Nicholas Cruz, Staff Writer

I believe that the new pitch clock rule has not been an issue in MLB through three weeks into the season. Games this year on average have been 25 minutes shorter than last year, which is a positive thing. However, I believe that the pitch clock should be removed for the postseason.

Postseason games are more intense and important than regular season games, therefore the pitch clock should not be implemented.

MLB already took away the runner on second base in extra innings rule for the postseason because it is just wrong to have a runner starting on second base in such an intense and important game. Players are alert to the new rule and have adapted really well to it, but the postseason is a completely different environment. The postseason is more intense and with every pitch having more importance and greater impact as the game goes forward.

I would even go to say that both the batter and the pitcher can use more time to collect their thoughts and emotions during tense moments in the postseason games. The pitch clock will affect those moments, which will create sloppy baseball and it will look bad for the game. Sloppy as in the pitcher will start to miss the strike zone because of the pitch clock and the difficulty of focusing with thousands of fans screaming during an important moment in the game.

Imagine a scenario in which it is Game Seven of the World Series: It is the bottom of the ninth inning, the bases are loaded. It is a one-run game, there are two outs. The at-bat is in a full count, and the batter gets called with an automatic strike for not getting into the box sooner. And, the game is over. If a game were to end like this, it would be a disgrace to the game of baseball, and this would most likely cause an uproar of anger from baseball fans across the globe.

Back in September, MLB’s Competition Committee discussed the rule before it was implemented. Players that were on the committee voted unanimously against the pitch clock.

“Major League Baseball was unwilling to meaningfully address the areas of concern that players raised, and as a result, players on the Competition Committee voted unanimously against the implementation of the rules covering defensive shifts and the use of a pitch timer,” the MLBPA said in a statement in September, when MLB announced the changes for 2023.
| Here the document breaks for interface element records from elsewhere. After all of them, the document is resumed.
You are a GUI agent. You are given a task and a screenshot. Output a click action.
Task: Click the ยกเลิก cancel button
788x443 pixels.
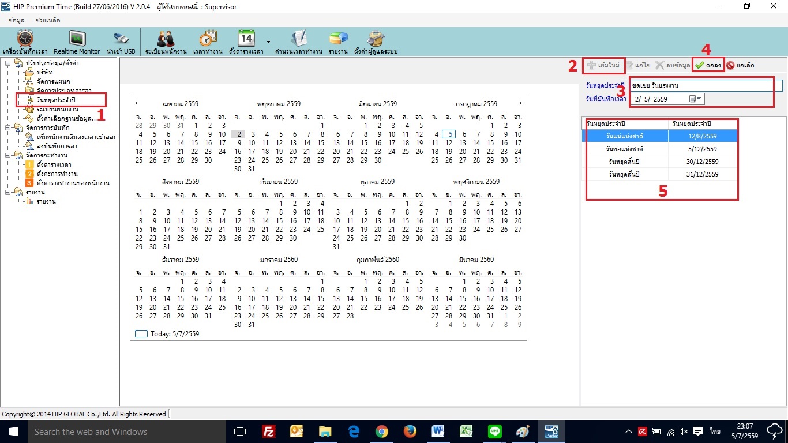point(740,65)
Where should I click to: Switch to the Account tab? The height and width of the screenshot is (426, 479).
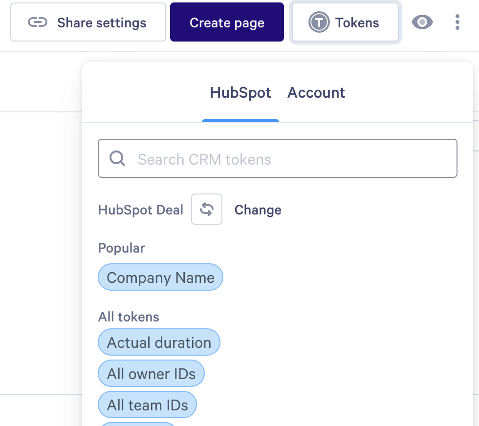click(316, 93)
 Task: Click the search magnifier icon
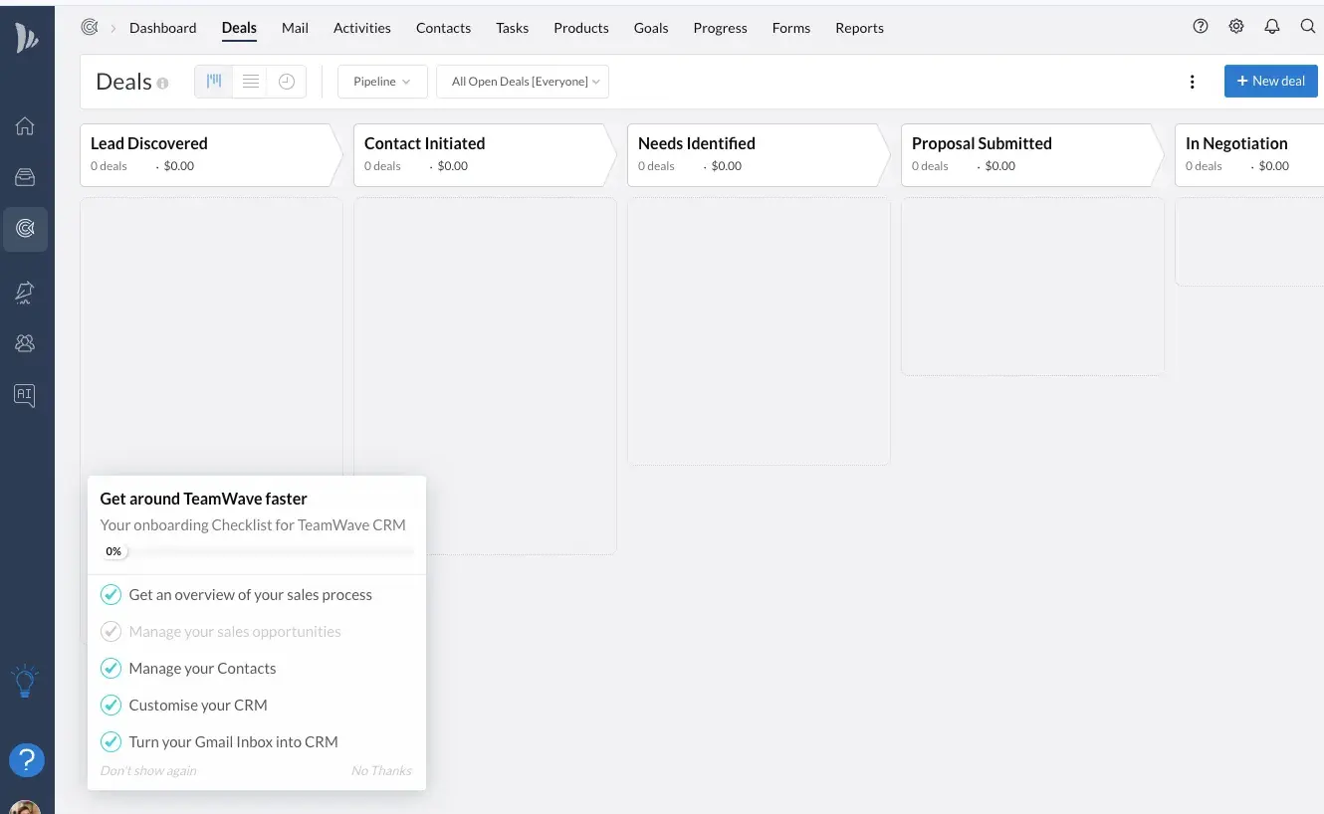(x=1308, y=27)
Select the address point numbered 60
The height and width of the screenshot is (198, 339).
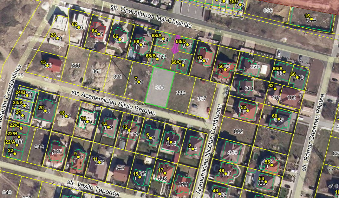click(x=279, y=119)
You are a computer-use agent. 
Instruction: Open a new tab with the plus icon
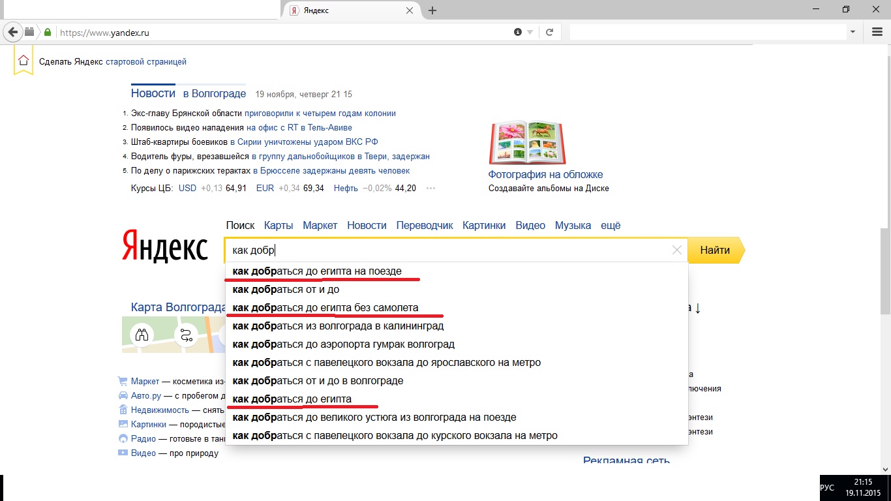click(432, 10)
During spring training, New York Mets starting pitcher Max Scherzer had an issue with the pitch clock. In a game against the Washington Nationals, Shcherzer, in an attempt to get the opposing hitters off their game, decided to throw a pitch at the same time that umpire Jeremy Riggs was resetting the clock. Scherzer was called for a balk. “He calls time, I come set, I get the green light,” Scherzer said. “I thought that was a clean pitch. He said no. We have to figure out where the limit is,” said Scherzer when talking about the rule during a postgame interview on SNY.

The MLB just needs to look at how much of a success the recent World Baseball Classic was. The World Baseball Classic is an international baseball tournament contested by men’s national baseball teams. The tournament was very entertaining and felt exactly like an MLB postseason atmosphere. Guess what? There was no pitch clock, and the pace of play was great.

Baseball is played in its best and most purest form when there is no pitch clock. It is already enough that they implemented the clock for the regular season and even though it has been a success so far, the postseason is a completely different animal and rule should be put the rest during that time.

MLB’s Competition Committee should be watching this year’s postseason games decisively to see how the games play out with the new rules.